Unsurprisingly, an Indian court recently ruled in favor of an XRP investor against the crypto exchange. WazirX and provide the merchant with interim protection by preventing the digital asset platform from reallocating the customer’s XRP holdings. In an order issued last Saturday (October 25, 2025) by the Madras High Court, Justice N. Anand Venkatesh ruled that WazirX would not be able to redistribute a user’s XRP assets (valued at around $9,500 at current market prices) to absorb the platform’s losses after a massive $230 million hack/security breach in July last year.
As part of its ongoing restructuring process, digital asset exchange WazirX said it plans to move forward with a “loss socialization” plan, asking customers, including those who do not own ERC-20 tokens, to simply “absorb” a certain portion of the losses in their wallets.
The court judge in India said that the proposed plan should not apply to the user holding XRP tokens in their account, because the stolen cryptoassets were ERC-20 tokens which are considered fundamentally different types of virtual currency.
Unfortunately, this type of socialization of loss recovery strategy should not even be considered for customer funds lost due to a hack or situation beyond their control. This practice should not be encouraged or in any way become normalized or considered standard practice. If these types of approaches persist, customers will lose trust in crypto exchanges in general.
Notably, the recent Indian court ruling focused on fundamental property rights, noting that the said client’s XRP holdings, which were acquired well before the hacking incident, rightfully remain with them and therefore should not be diluted simply to compensate for the exchange’s own shortcomings.
The court also said that crypto assets are considered property under the existing legal and regulatory framework because they can “be owned” by an individual or organization.
The latest decision determined that the client is legitimately entitled to a form of temporary protection in accordance with the country’s current legislation. Arbitration and Conciliation Act. The court judge has now ordered WazirX management to provide a bank guarantee of approximately $11,500 in local currency.
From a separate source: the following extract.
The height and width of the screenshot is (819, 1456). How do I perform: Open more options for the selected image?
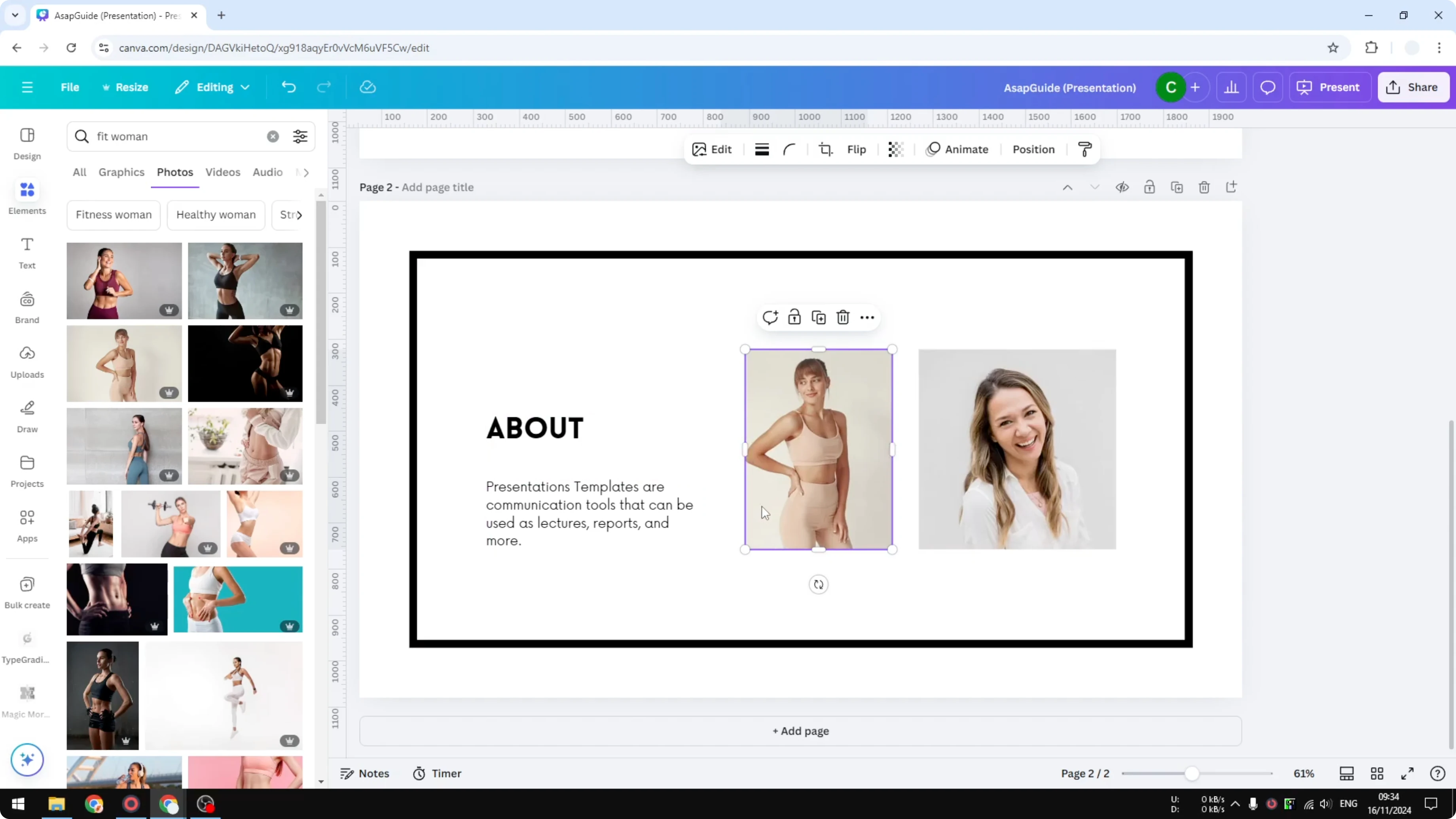(x=867, y=317)
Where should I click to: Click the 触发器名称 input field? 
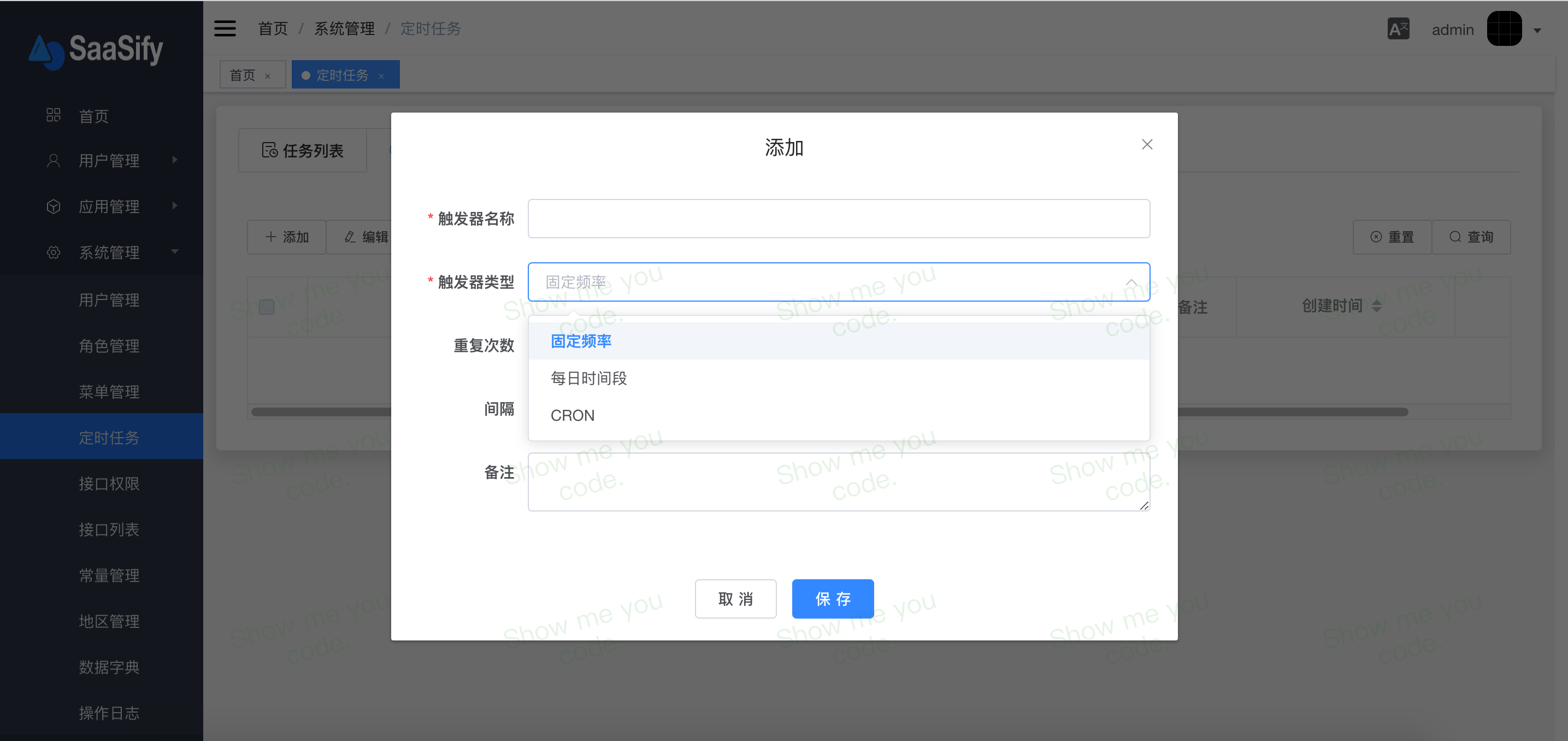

Alternatively, they may deposit the same funds into an escrow account as a temporary protection for the client, pending arbitration on the matter.
As reported last week, WazirX resumed its cryptocurrency trading operations after High Court of Singapore giving the green light to its restructuring phase, which would be supported by the vast majority of active creditors.
Last year’s damaging security breach and hack led to a prolonged suspension of the platform. As has been widely reported, the feat was carried out by North Korea. Lazare Groupwhich had targeted a certain vulnerability in the service provider’s multi-sig crypto wallet infrastructure.
Clearly, WazirX’s plans to “socialize” losses are a sign of poor judgment and decision-making. But unlike larger, systemically important exchanges like ByBit, which were also hacked, WazirX simply doesn’t have the resources or industry support to do much better. However, the exchange’s management has also tried to avoid liability as much as possible, as indicated by the general manner in which it has communicated since the incident.